Alianait Festival is an arts festival that takes place every June, taking advantage of the 24-hour sunlight to offer performances, music, and traditional Inuit games well into the wee hours of the night. Performing stars such as Tanya Tagaq mingle with local bands, and you will hear a wide range of styles from traditional throat-singing to R&B. The goal of the festival is to present Inuit art as a continuous product rather than just old fashioned or traditional. Inuit are regularly creating art in new genres and media, including filmmaking, which the festival also showcases.

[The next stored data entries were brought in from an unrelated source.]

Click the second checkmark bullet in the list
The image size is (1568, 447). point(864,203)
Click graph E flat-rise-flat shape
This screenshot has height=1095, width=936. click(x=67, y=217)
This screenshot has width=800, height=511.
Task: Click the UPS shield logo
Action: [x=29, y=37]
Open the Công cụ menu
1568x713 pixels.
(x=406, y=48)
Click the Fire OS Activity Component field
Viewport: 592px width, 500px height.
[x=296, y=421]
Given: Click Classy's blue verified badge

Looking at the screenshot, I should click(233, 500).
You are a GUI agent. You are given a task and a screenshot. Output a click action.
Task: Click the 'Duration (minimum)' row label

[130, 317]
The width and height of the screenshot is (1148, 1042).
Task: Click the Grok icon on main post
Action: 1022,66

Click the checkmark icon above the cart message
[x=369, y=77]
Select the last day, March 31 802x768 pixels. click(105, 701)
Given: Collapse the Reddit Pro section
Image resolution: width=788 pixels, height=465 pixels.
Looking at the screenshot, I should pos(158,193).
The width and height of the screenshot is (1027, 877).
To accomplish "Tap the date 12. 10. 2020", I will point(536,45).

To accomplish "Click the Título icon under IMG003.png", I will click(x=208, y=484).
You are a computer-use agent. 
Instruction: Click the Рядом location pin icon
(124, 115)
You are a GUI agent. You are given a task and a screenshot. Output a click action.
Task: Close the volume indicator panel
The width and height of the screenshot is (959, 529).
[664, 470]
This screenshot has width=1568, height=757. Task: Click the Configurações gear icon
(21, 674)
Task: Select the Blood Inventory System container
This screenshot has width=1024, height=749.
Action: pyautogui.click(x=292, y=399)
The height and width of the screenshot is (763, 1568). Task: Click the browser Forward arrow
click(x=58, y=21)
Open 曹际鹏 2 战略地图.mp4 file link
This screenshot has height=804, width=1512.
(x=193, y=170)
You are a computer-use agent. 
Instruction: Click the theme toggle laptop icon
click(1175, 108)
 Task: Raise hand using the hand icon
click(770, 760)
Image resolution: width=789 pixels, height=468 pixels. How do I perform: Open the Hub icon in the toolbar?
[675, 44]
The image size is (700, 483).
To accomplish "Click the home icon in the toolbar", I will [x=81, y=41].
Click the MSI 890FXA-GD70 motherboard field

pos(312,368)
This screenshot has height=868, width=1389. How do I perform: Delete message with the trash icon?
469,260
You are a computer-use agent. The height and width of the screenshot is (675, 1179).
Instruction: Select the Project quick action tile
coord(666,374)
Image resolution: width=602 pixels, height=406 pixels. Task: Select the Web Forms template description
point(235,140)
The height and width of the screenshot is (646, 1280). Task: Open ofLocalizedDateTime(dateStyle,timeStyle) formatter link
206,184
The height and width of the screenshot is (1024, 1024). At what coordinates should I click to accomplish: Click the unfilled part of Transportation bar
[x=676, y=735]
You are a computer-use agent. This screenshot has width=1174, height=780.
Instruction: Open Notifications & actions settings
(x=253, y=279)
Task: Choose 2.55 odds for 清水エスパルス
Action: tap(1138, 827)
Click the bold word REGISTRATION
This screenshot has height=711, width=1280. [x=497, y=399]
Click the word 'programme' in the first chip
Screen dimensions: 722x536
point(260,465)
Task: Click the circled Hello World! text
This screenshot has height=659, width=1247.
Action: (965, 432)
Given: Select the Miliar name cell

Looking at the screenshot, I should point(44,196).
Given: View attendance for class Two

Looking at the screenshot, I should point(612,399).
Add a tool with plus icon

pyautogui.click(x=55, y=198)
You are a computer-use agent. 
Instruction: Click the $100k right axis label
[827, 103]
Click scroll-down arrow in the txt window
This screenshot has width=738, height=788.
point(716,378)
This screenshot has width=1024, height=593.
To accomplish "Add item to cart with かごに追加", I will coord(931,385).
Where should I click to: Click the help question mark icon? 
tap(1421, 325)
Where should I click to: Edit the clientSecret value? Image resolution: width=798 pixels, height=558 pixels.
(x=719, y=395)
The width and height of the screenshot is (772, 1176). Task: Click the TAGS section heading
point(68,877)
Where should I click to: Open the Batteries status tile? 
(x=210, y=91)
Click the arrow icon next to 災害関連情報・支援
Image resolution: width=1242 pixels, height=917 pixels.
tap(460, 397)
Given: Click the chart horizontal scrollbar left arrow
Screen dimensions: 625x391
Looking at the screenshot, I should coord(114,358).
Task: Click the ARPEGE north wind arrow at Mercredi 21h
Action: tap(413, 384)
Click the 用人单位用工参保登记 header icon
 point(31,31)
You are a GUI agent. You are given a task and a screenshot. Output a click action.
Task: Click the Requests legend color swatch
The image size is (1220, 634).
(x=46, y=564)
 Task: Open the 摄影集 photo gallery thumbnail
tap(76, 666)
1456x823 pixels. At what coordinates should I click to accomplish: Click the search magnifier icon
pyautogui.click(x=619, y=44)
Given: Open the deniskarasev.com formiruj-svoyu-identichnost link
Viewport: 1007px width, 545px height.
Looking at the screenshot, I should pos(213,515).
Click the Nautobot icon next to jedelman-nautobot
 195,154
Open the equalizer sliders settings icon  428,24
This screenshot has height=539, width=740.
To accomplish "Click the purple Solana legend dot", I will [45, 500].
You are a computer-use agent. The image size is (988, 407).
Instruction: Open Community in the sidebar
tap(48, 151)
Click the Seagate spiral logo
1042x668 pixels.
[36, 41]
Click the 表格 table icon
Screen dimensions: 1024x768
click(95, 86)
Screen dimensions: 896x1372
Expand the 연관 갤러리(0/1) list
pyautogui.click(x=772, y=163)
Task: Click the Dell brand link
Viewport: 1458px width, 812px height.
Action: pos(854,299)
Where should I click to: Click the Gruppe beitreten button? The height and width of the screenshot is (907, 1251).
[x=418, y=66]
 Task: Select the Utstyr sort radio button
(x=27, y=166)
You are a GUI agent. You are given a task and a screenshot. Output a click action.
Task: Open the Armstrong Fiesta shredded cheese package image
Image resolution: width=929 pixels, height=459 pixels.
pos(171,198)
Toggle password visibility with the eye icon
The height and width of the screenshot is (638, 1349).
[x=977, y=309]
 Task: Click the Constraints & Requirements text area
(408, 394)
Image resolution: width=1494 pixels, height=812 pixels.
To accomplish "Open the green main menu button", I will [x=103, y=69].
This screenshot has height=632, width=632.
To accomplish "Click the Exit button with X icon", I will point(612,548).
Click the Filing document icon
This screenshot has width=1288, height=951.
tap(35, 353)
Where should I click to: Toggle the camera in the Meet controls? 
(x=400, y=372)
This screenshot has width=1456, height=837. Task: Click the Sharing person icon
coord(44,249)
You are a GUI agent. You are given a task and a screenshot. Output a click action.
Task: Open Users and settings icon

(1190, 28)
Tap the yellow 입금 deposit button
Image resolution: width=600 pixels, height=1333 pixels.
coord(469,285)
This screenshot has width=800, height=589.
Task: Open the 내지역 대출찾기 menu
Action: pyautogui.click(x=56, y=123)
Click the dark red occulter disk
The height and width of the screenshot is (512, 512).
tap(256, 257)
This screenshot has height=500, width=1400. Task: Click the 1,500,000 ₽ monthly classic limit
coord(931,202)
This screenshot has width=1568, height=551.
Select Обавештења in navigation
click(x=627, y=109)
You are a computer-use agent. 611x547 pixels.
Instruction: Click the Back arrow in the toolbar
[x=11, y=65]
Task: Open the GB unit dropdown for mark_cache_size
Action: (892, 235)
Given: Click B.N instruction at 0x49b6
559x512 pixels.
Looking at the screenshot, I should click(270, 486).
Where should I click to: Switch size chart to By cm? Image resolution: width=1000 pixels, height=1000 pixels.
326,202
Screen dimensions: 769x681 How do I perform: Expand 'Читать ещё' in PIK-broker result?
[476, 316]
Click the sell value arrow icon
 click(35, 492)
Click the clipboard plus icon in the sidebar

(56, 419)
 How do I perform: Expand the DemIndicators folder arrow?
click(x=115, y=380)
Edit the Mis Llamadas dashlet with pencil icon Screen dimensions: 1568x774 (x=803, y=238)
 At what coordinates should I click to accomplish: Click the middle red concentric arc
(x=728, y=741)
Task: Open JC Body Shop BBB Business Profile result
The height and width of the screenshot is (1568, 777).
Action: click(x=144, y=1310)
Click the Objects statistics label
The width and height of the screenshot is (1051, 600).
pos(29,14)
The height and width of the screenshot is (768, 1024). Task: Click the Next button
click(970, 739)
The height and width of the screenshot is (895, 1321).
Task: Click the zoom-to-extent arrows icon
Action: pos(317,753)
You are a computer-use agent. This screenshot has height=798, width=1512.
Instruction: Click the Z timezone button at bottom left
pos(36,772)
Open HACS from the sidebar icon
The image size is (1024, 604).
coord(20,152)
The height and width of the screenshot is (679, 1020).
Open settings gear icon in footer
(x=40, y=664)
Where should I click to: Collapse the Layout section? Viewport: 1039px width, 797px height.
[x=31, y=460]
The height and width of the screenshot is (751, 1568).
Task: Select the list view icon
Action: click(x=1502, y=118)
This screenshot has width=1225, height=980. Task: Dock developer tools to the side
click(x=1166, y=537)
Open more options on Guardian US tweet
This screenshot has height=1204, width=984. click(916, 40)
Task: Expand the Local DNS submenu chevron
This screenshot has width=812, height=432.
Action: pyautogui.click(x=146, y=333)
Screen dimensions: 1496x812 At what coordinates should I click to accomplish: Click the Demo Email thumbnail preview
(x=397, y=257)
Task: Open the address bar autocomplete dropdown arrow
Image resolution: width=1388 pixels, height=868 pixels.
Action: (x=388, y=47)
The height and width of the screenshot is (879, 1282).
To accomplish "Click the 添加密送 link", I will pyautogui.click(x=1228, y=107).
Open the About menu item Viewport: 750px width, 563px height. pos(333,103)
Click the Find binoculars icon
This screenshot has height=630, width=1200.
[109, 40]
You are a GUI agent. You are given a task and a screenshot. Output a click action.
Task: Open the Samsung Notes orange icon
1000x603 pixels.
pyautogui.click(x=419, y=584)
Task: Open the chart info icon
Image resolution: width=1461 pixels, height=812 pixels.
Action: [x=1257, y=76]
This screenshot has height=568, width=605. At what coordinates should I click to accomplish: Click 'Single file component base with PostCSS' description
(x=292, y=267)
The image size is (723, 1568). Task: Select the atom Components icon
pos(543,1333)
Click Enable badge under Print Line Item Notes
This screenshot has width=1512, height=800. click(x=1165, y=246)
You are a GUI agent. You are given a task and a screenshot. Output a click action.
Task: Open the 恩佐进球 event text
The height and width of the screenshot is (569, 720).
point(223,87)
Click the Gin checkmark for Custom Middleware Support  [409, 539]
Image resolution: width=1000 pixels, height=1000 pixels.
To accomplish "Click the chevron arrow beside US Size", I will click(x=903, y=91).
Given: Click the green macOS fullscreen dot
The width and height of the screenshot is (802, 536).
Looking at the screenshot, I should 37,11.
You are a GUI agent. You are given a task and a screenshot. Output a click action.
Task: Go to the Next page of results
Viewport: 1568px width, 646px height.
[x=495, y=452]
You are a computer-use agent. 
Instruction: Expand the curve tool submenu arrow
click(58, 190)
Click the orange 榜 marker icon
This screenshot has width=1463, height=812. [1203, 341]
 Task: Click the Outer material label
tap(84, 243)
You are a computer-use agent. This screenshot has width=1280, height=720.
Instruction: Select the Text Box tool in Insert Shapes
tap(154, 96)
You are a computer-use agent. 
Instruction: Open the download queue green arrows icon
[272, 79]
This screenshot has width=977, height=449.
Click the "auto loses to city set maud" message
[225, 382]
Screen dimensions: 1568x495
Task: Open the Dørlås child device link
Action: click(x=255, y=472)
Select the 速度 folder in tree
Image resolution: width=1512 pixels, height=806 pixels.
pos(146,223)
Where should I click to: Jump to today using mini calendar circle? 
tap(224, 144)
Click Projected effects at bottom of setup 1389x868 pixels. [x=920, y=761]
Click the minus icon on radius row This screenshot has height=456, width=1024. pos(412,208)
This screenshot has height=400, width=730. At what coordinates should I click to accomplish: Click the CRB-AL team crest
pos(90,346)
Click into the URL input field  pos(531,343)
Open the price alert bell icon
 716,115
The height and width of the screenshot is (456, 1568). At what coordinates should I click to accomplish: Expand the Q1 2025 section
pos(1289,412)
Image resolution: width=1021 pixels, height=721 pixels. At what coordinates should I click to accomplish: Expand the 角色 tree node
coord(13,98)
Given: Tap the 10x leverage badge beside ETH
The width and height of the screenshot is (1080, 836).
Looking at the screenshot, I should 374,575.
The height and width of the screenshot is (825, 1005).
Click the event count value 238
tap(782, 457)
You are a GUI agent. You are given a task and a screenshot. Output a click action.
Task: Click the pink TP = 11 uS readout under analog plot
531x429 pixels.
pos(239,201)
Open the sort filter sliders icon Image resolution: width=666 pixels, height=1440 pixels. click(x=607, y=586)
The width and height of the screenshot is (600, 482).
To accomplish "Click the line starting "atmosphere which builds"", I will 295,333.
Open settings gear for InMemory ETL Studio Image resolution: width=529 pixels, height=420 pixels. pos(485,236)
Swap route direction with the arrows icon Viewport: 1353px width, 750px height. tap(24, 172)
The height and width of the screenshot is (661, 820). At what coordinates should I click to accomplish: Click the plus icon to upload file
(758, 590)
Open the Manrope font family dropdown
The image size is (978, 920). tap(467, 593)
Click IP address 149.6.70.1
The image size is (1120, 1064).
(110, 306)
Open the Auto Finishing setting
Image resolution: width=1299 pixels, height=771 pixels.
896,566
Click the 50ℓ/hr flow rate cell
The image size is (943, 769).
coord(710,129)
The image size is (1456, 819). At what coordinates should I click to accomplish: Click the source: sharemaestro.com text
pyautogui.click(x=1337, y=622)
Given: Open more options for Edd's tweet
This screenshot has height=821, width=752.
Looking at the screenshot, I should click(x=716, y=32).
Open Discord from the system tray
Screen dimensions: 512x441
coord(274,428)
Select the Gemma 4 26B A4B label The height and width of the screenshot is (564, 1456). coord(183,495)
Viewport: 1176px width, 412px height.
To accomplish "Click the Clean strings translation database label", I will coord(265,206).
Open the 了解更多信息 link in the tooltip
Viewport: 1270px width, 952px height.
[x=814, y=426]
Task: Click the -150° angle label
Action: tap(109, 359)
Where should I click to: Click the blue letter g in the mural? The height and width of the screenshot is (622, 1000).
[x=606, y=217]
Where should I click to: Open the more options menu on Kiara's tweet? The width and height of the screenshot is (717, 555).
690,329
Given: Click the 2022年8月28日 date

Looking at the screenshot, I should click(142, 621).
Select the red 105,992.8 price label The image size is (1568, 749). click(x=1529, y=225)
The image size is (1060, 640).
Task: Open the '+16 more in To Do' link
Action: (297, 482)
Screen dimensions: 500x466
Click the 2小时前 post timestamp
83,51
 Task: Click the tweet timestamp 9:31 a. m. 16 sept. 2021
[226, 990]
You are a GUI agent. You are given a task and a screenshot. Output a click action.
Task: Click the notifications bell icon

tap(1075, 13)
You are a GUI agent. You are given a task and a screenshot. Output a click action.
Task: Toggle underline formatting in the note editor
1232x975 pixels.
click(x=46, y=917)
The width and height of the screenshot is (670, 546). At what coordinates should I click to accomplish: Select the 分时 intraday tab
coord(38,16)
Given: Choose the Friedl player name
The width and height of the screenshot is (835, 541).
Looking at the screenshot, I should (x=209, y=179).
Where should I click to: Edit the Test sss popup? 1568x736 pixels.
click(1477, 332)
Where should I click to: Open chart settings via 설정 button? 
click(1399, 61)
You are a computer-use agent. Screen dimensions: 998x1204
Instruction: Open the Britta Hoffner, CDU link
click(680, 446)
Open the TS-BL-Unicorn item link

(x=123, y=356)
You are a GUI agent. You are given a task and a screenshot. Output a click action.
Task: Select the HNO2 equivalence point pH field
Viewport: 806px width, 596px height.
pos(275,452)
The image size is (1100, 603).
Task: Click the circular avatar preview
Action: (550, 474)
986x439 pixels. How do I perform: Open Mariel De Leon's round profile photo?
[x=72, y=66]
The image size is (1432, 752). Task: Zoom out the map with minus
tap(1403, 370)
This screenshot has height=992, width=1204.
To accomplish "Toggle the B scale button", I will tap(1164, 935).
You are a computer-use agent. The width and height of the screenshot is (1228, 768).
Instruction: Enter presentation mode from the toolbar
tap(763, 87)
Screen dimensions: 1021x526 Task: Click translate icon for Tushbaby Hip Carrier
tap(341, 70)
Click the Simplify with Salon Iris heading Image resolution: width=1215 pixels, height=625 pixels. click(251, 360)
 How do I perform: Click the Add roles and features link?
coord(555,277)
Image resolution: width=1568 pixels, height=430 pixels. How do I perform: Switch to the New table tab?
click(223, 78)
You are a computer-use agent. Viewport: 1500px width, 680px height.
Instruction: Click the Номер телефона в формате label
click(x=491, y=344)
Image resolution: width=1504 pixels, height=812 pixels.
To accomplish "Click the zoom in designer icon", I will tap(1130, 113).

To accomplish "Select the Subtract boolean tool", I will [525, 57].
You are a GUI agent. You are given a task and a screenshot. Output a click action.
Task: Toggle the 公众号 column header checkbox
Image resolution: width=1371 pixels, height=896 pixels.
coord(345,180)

If you’re looking for a similar festival but will be in town a little earlier, check out ToonikTyme, a performing arts and games showcase that happens every April. The festival has been running for 53 years, and references the ancestors of modern-day Inuit, the Tuniit (or Dorsets).

6. Explore Auyuittuq National Park on Baffin Island.

Photo: Ed Dods/Shutterstock

This enormous park is accessible by boat from Pangnirtung in the summer, and by plane in the winter. It’s home to Mt. Thor, the world’s highest sheer cliff and a popular BASE-jumping destination. Nearby is the thematically-named Mt. Asgard, a double-peaked, flat-topped mountain that’s considered to be one of the most technical flat-wall climbs in the north.

If you aren’t interested in climbing but you still want to explore, hike to more welcoming Ulu Peak with a local guide that you can hire via Parks Canada, or hike and snowshoe (depending on time of year) through Akshayuk Pass with Parks Canada or with an outfitter like Inukpak Outfitting. The park can be dangerously remote and full of polar bears, but the scenery is magnificent; the park’s waterways are home to packs of narwhals and ringed seal families, and arctic foxes are everywhere.

Be aware that you need permits to enter the park, as well as a safety briefing from Parks Canada. If you’re traveling independently, you must organize these for yourself in Pangnirtung or Qikiqtarjuaq.

7. Go diving under the Arctic ice on Baffin Island.

The last thing you might consider doing in a place where the water temperature never goes above zero is going diving, but that’s exactly what a few intrepid divers and snorkelers are doing. Local clam divers hit the waters year round, even in the winter when holes through the ice must be cut with a chainsaw. Arctic Kingdom is well-known for its extreme outdoors adventures in Nunavut, and offers a weeklong dive safari on Baffin Island. All Arctic diving equipment is supplied, and Arctic Kingdom can also provide drysuits if you don’t have them. Highlights include diving through seal holes or cracks in glaciers, and it culminates in diving inside an iceberg. If a week seems too long, a dive weekend in Frobisher Bay is also on offer. Guests can enjoy drift diving, river diving, and a tour of Iqaluit.